Such a ground milling machine is known, for example, from DE 10 2010 014 893 A1, to which reference is expressly made herein. A sensor device is disclosed therein for such a ground milling machine, for the purpose of detecting the maneuvering position and/or at least one working parameter of the milling device, that is to say, its energy consumption, working speed, speed of rotation, inclination, and/or at least one loading parameter of the transportation means. Furthermore, a control device is provided, which is adapted to reduce the flow of force between the drive device and the milling device in the maneuvering position and/or upon detection of a discrepancy of the at least one detected working parameter or loading parameter from a setpoint value, or decrease the drive energy per unit of time (the driving power) conveyed to the milling device by means of a dynamic torque converter.
Thus, the driving power of the drive device itself can be maintained at a high and virtually consistent level in all positions of the milling device, thus enabling rapid switching from the operating phase to the maneuvering phase, and vice versa. To this effect, the driving device is generally operated steadily and under maximum power.
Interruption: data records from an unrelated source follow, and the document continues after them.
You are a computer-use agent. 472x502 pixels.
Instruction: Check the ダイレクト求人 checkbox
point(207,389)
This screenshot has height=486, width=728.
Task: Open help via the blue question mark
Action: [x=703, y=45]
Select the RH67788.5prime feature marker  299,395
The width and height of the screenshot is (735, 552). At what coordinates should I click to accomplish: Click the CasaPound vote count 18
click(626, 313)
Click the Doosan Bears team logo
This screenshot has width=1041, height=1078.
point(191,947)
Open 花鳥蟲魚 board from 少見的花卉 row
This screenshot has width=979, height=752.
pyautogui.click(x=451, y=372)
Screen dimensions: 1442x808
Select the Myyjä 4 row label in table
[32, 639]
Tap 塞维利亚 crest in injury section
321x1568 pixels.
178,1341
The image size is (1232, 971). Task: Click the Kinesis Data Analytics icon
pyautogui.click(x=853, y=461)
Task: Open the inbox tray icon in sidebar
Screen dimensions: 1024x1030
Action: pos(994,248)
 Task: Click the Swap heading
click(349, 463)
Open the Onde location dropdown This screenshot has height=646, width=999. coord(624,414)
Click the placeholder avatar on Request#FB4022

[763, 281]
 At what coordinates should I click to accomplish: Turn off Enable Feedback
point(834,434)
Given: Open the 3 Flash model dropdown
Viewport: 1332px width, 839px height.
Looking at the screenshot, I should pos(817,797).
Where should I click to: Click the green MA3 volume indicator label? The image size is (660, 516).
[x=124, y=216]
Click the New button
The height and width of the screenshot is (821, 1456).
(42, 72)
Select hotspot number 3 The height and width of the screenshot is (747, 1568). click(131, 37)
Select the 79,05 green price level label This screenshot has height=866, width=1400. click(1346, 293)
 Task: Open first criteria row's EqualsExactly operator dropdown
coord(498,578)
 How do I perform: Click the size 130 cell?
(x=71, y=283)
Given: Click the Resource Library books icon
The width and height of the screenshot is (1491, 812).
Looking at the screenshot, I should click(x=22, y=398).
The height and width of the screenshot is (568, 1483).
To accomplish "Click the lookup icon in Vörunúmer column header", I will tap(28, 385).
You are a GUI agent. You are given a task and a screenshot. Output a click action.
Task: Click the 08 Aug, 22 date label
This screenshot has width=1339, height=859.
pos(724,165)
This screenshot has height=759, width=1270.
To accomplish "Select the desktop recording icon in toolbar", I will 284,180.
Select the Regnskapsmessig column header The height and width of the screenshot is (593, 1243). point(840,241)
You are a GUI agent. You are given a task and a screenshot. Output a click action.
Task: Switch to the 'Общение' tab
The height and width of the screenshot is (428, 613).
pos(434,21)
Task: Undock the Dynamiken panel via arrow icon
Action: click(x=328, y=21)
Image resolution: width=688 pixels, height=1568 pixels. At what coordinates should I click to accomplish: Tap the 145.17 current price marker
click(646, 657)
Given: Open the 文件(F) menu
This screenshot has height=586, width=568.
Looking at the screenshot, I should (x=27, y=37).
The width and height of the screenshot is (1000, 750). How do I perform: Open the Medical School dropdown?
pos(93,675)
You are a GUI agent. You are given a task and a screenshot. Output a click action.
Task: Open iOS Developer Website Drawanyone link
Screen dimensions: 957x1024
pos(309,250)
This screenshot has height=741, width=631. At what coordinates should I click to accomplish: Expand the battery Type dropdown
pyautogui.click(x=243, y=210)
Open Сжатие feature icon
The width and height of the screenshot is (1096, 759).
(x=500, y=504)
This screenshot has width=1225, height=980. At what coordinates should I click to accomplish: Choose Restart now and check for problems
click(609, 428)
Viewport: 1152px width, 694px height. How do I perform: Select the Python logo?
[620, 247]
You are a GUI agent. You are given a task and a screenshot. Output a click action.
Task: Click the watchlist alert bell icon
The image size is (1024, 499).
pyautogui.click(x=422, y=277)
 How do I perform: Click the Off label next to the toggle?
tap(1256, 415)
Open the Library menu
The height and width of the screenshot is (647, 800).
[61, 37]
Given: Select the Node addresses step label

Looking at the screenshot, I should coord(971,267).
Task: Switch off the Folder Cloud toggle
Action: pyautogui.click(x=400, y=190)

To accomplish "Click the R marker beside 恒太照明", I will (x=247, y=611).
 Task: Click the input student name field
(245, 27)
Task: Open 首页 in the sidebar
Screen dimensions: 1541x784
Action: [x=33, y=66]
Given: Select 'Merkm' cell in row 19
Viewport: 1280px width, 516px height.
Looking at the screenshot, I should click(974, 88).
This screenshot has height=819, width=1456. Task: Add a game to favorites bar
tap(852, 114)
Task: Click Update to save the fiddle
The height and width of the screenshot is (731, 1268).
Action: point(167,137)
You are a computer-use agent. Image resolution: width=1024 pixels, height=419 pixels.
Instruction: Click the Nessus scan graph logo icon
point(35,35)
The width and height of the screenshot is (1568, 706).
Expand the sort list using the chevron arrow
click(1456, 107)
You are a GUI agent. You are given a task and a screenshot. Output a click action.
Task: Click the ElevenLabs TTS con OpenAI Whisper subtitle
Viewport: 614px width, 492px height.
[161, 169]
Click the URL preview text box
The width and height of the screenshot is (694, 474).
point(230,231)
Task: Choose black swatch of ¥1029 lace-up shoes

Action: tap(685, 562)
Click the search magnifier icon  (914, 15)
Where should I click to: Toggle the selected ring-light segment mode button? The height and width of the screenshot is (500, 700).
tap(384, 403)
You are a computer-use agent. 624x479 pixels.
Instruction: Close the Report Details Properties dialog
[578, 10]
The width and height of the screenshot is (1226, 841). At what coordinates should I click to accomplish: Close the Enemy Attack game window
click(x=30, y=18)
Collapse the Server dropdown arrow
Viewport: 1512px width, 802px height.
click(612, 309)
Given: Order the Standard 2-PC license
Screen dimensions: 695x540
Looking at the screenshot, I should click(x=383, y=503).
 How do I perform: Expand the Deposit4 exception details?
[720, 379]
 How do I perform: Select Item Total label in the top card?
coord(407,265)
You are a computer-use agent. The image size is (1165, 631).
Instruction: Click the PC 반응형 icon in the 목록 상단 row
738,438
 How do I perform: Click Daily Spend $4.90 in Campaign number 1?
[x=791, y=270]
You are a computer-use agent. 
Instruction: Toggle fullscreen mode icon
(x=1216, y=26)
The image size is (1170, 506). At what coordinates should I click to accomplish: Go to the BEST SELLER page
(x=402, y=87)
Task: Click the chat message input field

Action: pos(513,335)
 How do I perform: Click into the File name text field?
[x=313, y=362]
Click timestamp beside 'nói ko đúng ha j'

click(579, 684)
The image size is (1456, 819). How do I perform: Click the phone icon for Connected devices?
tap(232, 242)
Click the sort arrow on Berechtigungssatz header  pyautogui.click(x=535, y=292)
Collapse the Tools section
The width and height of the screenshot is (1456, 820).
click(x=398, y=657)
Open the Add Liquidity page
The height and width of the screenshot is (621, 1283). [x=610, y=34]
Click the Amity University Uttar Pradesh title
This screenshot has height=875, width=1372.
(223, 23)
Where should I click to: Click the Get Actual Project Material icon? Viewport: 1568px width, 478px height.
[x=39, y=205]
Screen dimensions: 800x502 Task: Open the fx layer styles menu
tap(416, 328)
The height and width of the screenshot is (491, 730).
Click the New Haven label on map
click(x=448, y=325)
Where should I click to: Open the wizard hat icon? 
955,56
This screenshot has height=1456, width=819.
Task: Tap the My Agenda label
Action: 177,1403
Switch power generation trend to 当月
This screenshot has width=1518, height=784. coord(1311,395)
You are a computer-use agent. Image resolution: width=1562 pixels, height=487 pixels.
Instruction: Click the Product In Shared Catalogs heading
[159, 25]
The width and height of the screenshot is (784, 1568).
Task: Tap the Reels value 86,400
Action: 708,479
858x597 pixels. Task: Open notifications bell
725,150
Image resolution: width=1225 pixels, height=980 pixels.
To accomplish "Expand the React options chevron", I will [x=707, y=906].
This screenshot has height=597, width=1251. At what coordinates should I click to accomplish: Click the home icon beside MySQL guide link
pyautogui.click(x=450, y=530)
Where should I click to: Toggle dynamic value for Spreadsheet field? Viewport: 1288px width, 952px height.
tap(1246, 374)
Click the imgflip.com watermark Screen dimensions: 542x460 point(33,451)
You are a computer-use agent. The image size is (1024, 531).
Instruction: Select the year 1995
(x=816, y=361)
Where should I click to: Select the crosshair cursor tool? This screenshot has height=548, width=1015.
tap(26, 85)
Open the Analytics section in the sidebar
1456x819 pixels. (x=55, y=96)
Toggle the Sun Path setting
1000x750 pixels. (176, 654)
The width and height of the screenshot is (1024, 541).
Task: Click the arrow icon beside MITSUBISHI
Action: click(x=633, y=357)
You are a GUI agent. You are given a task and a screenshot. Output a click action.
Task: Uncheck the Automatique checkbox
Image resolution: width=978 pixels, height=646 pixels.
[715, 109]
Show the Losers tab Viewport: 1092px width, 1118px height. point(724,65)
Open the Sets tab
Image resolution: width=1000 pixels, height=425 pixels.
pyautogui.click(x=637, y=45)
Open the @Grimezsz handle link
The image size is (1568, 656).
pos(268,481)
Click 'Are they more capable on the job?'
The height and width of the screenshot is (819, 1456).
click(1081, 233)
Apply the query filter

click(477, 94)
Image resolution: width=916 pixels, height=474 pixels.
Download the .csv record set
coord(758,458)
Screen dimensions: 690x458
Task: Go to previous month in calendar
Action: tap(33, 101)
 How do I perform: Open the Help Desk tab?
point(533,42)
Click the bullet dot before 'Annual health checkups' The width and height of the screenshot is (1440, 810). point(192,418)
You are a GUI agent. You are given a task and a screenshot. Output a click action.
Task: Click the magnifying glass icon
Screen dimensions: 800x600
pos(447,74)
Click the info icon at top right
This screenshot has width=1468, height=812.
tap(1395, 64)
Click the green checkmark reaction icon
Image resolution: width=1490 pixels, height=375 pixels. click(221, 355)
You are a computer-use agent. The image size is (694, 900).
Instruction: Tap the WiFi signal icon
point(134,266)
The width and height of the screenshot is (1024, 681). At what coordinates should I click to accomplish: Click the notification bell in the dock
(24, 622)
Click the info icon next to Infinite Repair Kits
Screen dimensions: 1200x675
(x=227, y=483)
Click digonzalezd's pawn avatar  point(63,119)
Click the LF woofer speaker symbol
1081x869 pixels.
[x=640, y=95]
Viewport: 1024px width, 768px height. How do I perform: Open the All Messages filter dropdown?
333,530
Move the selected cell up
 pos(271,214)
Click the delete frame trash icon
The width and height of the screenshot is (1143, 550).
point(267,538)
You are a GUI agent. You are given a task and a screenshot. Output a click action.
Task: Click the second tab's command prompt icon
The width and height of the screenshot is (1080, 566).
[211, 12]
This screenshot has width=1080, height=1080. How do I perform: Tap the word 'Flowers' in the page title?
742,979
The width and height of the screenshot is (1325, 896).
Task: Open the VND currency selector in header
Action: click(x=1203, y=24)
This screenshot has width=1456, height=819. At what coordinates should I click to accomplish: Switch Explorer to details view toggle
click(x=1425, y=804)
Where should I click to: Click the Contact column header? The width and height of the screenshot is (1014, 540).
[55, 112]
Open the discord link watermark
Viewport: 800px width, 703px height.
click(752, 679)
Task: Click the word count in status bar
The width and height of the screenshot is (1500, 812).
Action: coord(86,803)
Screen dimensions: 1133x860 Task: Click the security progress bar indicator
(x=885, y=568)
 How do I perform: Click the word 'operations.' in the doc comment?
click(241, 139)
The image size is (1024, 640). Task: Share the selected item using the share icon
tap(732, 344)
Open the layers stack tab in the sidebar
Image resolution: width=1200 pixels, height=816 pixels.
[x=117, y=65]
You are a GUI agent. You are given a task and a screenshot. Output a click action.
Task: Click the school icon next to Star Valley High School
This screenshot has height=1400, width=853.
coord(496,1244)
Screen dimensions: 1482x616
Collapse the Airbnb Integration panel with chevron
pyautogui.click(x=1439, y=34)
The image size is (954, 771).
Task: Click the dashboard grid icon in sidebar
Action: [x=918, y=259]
A reduction of the drive energy transferred to the milling device is achieved by way of friction losses occurring in the dynamic torque converter in the form of, for example, a multi-disc clutch exhibiting adjustable slippage caused by varying the pressure on the disc pack, by means of which the drive energy ultimately applied to the milling device, as compared with the drive device running under high driving power, is reduced due to friction losses.
It is an object of the present invention to create a self-propelled ground milling machine having a milling device and showing improved regulation of the driving power over the prior art.